How to clear the final hurdle to public cloud adoption

(c)iStock.com/Michael Chamberlin

As demand for public cloud services continues to grow rapidly the major providers are busy developing hyperscale clouds supported by regional data centres. Both Amazon and Microsoft have announced their UK based cloud services with the goal to meet sovereignty needs while also helping organisations achieve their digital transformation objectives, allowing them to once and for all unshackle themselves from the constraints and costs of legacy IT systems.

All well and good but as was recently underlined by Gartner’s cloud adoption survey there are many enterprises out there still reticent to move forward with public cloud services until they have more assurances about performance and security. While Gartner and others clearly don’t dispute the continuing meteoric rise of public cloud there’s still much to be done to finally remove the fear, uncertainty and doubt surrounding public cloud, convincing users and boardrooms that it is safe and robust, even though in the majority of cases it is already more secure than what they using today.

So what more can CIOs and service providers do to deliver the missing ‘X Factor’ that many users and boardrooms still demand before fully embracing public cloud services, let alone mixing these with their private cloud and legacy systems?

Connectivity to these cloud services is increasingly a key part of the solution. It can no longer be an afterthought and must be seriously considered from the outset, particularly for applications which are sensitive to latency issues.

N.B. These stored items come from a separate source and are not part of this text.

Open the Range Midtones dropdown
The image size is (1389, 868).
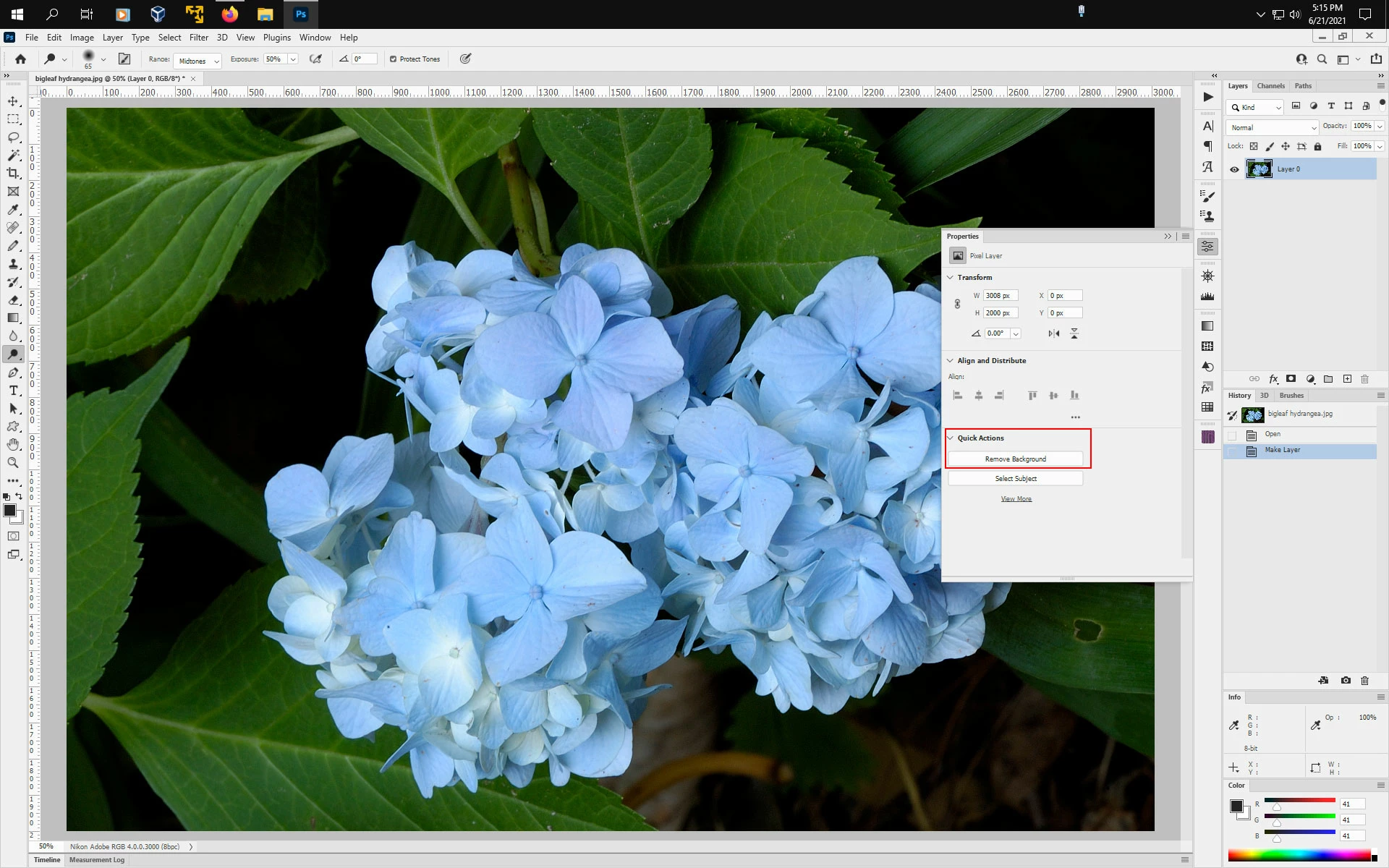(x=197, y=61)
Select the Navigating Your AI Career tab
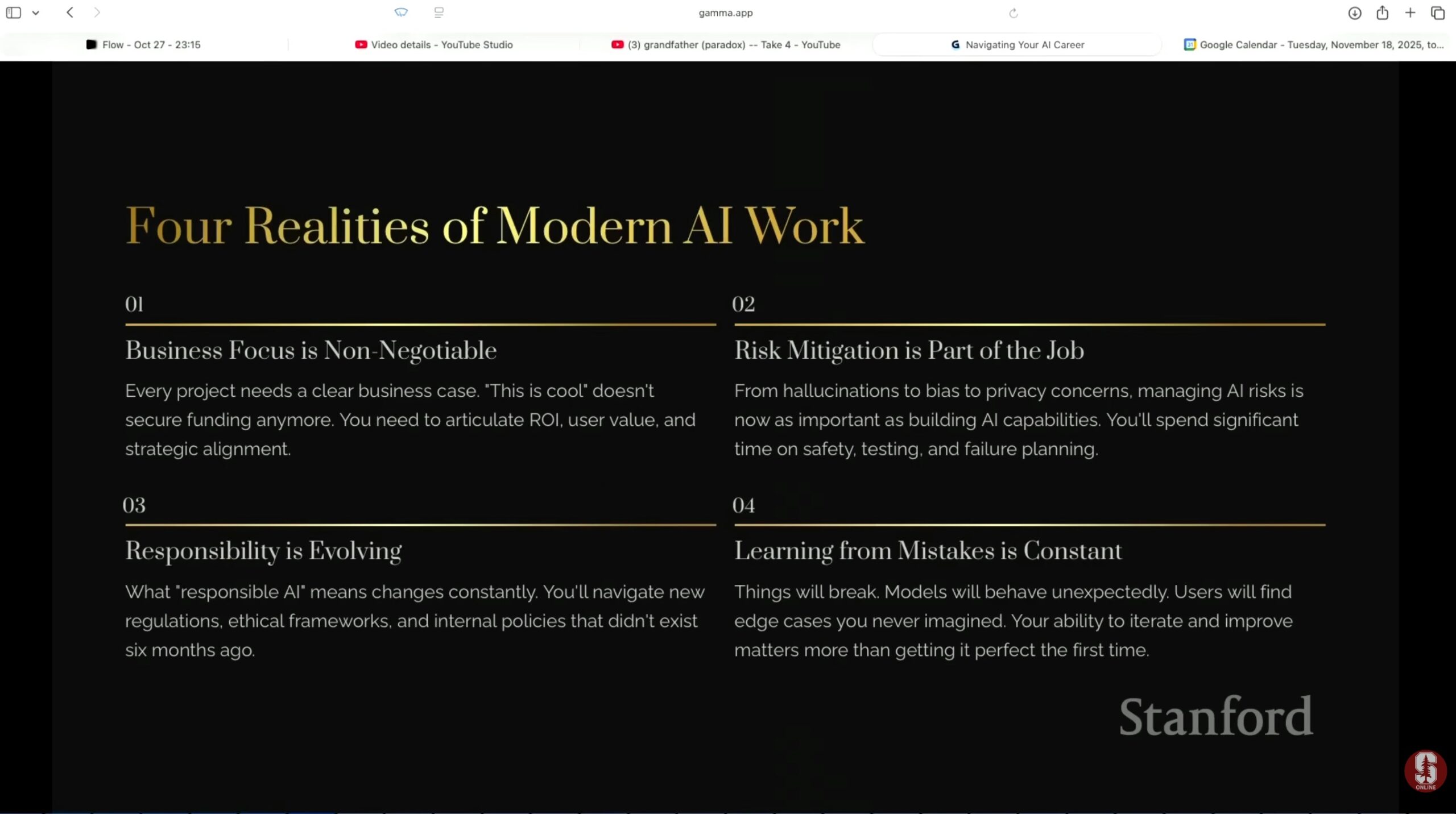1456x814 pixels. (x=1017, y=44)
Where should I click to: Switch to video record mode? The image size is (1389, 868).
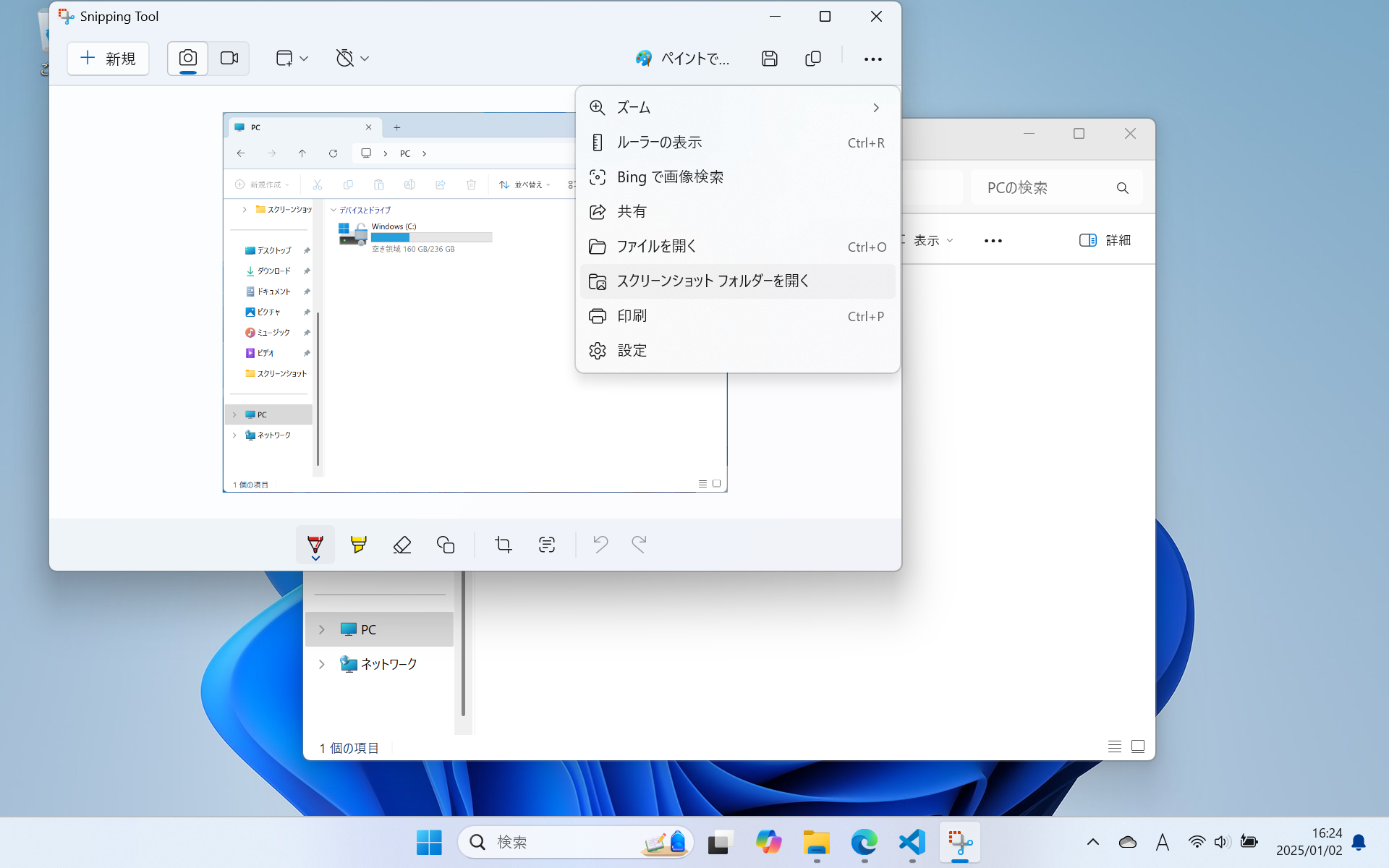(x=229, y=59)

Companies cannot always rely on the vagaries of the public internet which can be the weakest link of any public cloud offering. They must invest in secure circuits and MPLS networks as they make the move to using cloud services. 

The development of independent cloud gateways and exchanges to access cloud services is a relatively new development in this area as it allows the end user to separate their connectivity provider from its cloud provider.  This allows greater flexibility and more control on costs than purchasing all aspects of the solution from one provider.

Connectivity to these cloud services is increasingly a key part of the solution – it can no longer be an afterthought and must seriously be considered from the outset

Cloud gateways allow fast, highly secure virtual private network connections directly into the global public cloud network infrastructures such as Microsoft’s Azure ExpressRoute.  Otherwise it’s rather like investing in a Ferrari but one that is powered by a Morris Minor engine.  

Seamlessly plugging into these global public cloud infrastructures – comprising of subsea cables and terrestrial networks and bypassing the public internet – will increase security, reduce latency and optimise bandwidth in one fell swoop. Furthermore, with multiple interfaces, private connectivity to multiple cloud locations can be achieved and improve resilience.

Certainty and predictability

As many enterprise organisations consider move to public cloud services they are also looking at on premise and colocation data centres and how to reduce costs and improve efficiencies.  They must consider how to meet compute and storage capacity requirements in the brave new world of cloud services without compromising on security and network performance. Rightly so, since at the end of the day when it comes to cloud adoption it is the data centre’s resilience and connectivity which can make or break any cloud model.

Very often hybrid cloud deployments are the answer to these questions and with it the choice of the data centre on where to deploy the private clouds. Combining colocation, private and public cloud is increasingly coming into play by making public services more ‘palatable’ among the ‘non-believers’. It enables users to have the best of both worlds by offering the comfort blanket of retaining core legacy software systems and IT equipment, but with the added flexibility of easy access to the public cloud for accessing non-core applications and services.           

With proven security accreditations, uptime track records and SLA histories all readily available when evaluating today’s modern facilities, the new ‘holy grail’ for data centres must now be in delivering cloud providers and their users’ consistency and certainty. Where connectivity is secure and always on and latency and response times are uniformly consistent: no matter if it’s just a cloud model supporting a few hundred users nationwide, or several thousand spread across the globe. In other words, it can scale without degradation.    

Only by data centres circumnavigating the public internet with private connections can public and hybrid cloud users expect to be on the same level as private cloud. At such point any pre-existing customer engagement issues over security and consistency will quickly disappear as their users will no longer be able to tell the difference, whichever variety or combination of cloud they are using. This is when that missing ‘X Factor’ will have truly arrived.